When $m$ is as big as 100 or even bigger, the hash can be too large to be operation friendly. We can shrink the hash by taking its remainder after dividing a fixed positive integer, i.e., modulo that fixed number.

Let us run all above again, with $\m d$ inserted, where $d$ is a positive integer.

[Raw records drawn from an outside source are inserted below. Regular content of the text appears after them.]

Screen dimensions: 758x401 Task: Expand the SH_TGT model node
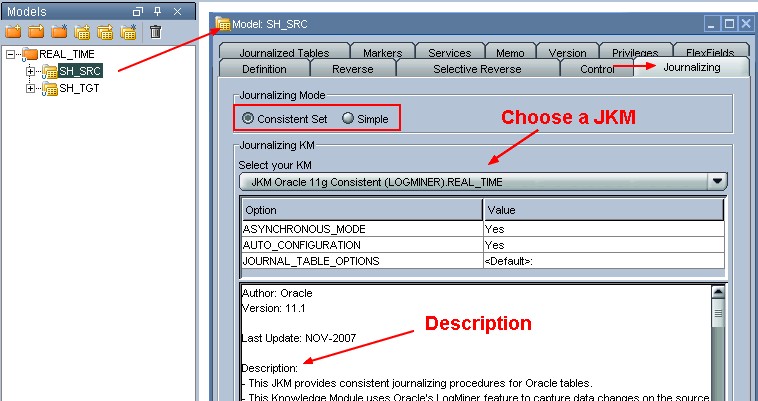pyautogui.click(x=30, y=88)
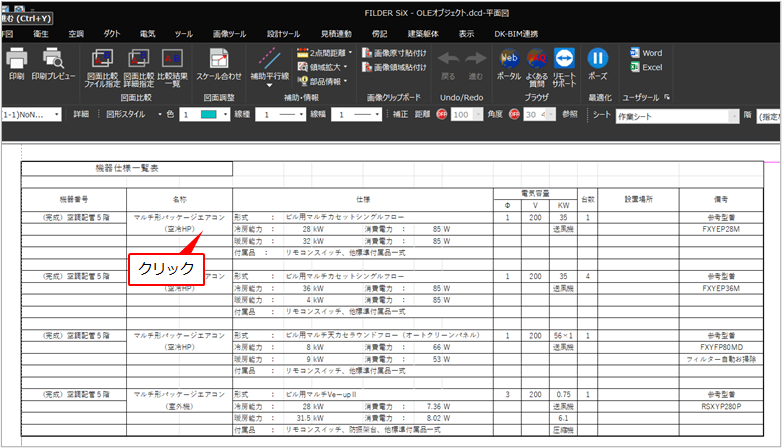Open 印刷プレビュー print preview

[53, 61]
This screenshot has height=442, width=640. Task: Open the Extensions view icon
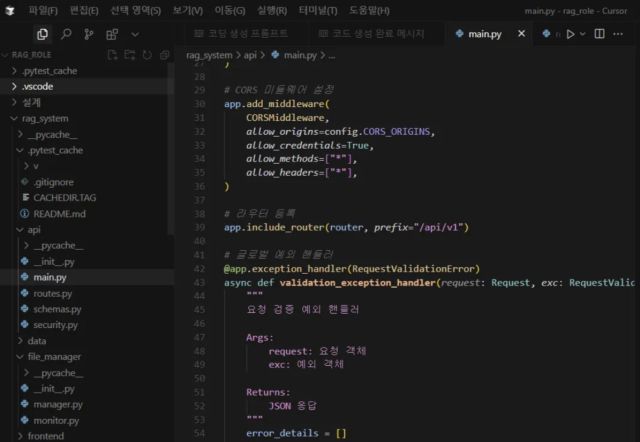pos(111,34)
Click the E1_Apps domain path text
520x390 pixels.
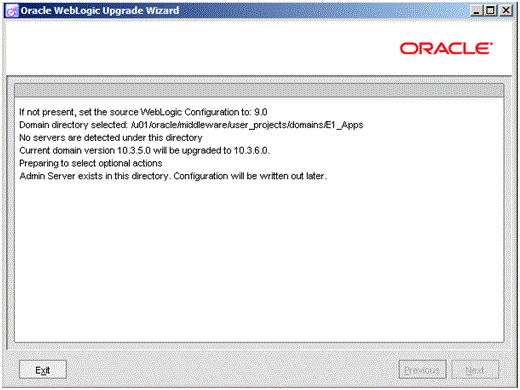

$$H(c_1c_2\cdots c_m) = (c_1\times \beta^{m-1} + c_2\times \beta^{m-2} + c_3\times \beta^{m-3} + \cdots + c_m\times \beta^0)\m d$$

$$H_{\text{next}}=((H_{\text{prev}}-C_{\text{prev}}\times \beta^{m-1})\times \beta + C_{\text{next}})\m d$$ where $*$ stands for a character. Each window consists of $m$ characters.

---

Let $m=4, \beta= 10, d = 113$.
Pattern: $bbbb$

$$\begin{aligned} H(bbbb) &= (2*10^3 + 2*10^2 + 2*10^1 + 2*10^0)\m113\\ &= (2000 + 200 + 20 + 2)\m113\\ &= 2222 \m113 \\ &= 75 \end{aligned} $$ String = $aabbaabbabbabababbbbbbaaaa$
$$\begin{aligned} H(aabb) &= (1*10^3 + 1*10^2 + 2*10^1 + 2*10^0)\m113\\ &= (1000 + 100 + 20 + 2)\m113\\ &= 1122\m113\\ &= 105\\ H(abba) &= H(\not {\! \color{red}a} abb\color{blue}a)\\ &=((H(\color{red}aabb) - \color{red}a *10^3) * 10 +\color{blue}a))\m113\\ &= ((105 - \color{red}1*1000) * 10 + \color{blue}1) )\m113\\ &= -8949\,\m113 \\ &= 91\\ H(bbaa) &= H(\not {\! \color{red}a} bba\color{blue}a)\\ &=((H(\color{red}abba) - \color{red}a *10^3) * 10 +\color{blue}a)\m113\\ &= ((91 - \color{red}1*1000) * 10 + \color{blue}1))\m113\\ &= -9089\m113 \\ &= 64 \\ H(baab) &= H(\not {\! \color{red}b} baa\color{blue}b)\\ &=(H(\color{red}bbba) - \color{red}b *10^3) * 10 +\color{blue}b)\m113\\ &= ((64 - \color{red}2*1000) * 10 + \color{blue}2)\m113\\ &= -19358 \m113 \\ &= 78 \end{aligned}$$

Answer 2

You can build a quick intuition by considering digit-only string and using the decimal value of the substring as its hash. Let's find substring "345" in string "123456789".

At the first pos, we have hash 1*100+2*10+3 = 123. At second, 234. And at third, 345.

In the same way, you can find for example "333" in "1233345".